=== WHAT NEEDS TO BE DONE ===
Copy each line of the material below that contains the word "Close".

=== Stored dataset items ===
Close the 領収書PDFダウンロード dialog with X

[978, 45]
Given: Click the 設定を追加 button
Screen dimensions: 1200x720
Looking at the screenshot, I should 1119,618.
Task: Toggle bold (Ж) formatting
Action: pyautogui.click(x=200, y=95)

=== THE COMPLETED TASK ===
Close the 領収書PDFダウンロード dialog with X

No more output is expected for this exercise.